NIGERIA’S RECORD LOW-INTEREST RATES END AS BOND YIELDS RISE BY MOST IN 12YRS

The rapid rise in the yields of Nigerian debt signals an end to the record low interest rate environment that characterised the year 2020. The benchmark 10-year Nigerian government bond yielded 13.3 percent as of Friday, May 7, according to data from trading platform, FMDQ. That is more than three times the 4 percent return on the same bond only six months ago in October 2020, and marks the fastest uptick in government bond yields since at least 2009.

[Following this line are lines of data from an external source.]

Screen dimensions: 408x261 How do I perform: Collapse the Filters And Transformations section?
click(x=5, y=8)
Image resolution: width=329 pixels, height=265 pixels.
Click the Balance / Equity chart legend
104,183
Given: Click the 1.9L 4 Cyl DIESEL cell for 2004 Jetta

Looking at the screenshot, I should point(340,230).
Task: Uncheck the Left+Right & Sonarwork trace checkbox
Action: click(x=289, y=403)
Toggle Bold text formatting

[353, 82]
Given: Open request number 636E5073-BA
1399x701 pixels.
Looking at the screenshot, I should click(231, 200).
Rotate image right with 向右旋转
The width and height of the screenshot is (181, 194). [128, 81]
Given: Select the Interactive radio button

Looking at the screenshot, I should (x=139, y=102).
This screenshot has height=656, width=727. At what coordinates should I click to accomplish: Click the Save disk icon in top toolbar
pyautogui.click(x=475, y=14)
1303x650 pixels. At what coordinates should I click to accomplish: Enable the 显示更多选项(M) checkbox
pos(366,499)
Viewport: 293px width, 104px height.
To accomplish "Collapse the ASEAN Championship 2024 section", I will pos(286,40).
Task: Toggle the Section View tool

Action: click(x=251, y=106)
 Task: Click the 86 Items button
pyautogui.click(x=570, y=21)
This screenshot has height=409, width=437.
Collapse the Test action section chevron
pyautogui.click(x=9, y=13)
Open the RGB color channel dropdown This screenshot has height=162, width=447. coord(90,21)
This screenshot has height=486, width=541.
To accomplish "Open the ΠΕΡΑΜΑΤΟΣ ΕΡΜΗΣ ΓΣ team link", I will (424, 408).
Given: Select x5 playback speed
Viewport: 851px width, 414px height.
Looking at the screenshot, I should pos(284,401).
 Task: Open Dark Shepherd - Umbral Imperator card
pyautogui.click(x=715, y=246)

The yields on one-year Treasury bills, which are short-term debt, have also gone up from a record low of 0.5 percent some six months ago to nearly 10 percent. Analysts say the rapid rise in yields is a signal that Nigeria’s low interest rate policy is being phased out as monetary authorities look to make Nigerian debt assets attractive for domestic and foreign investors amid rising inflation.

“The CBN is repricing the one year treasury bill due to the need to get local and particularly foreign investors to roll-over,” said Wale Okunrinboye, head of investment research at local pension fund manager, Sigma Pensions Limited. “The Q1 GDP numbers may tell us just how much the CBN is willing to bid rates higher, if the numbers are good, they are likely to tighten which could see yields rise even higher than current levels,” Okunrinboye said.

Nigeria’s slow economic growth coupled with rising inflation and high unemployment rate – what economists call stagflation – have been a conundrum for the CBN, which seeks to balance its primary responsibility of maintaining price stability with stimulating economic growth. When economic growth is weak, the CBN is reluctant to raise rates. The economy slipped into a second recession in five years last year as the pandemic took a toll on economic activity. The economy however limped out of the recession in the fourth quarter but the growth rate remains below the rate at which the population is growing, leaving little to cheer for long suffering Nigerians.

While rising yields is positive for investors, who will now get a higher return for parking cash with the government, it could cause corporate debt issuance to shrivel as the era of cheap debt draws to a close. Nigerian corporates raised more debt than ever before in 2020, thanks to the low-interest-rate environment with data obtained from the Securities and Exchange Commission (SEC) and FMDQ showing that corporate debt issuance hit N1.114 Trillion in 2020, the highest on record.

However, with yields on government debt rising, it now means corporates will have to pay more to raise debt. The government will also pay more for raising debt. However, because the Patience Oniha-led Debt Management Office (DMO) has smartly raised nearly half of the 2021 borrowing target for the year while the rates were lower earlier this year than they are currently, the impact is likely to be less on government borrowing this year. It will be different next year, piling pressure on the government’s already high interest payment to revenue ratio, which was over 60 percent in 2020.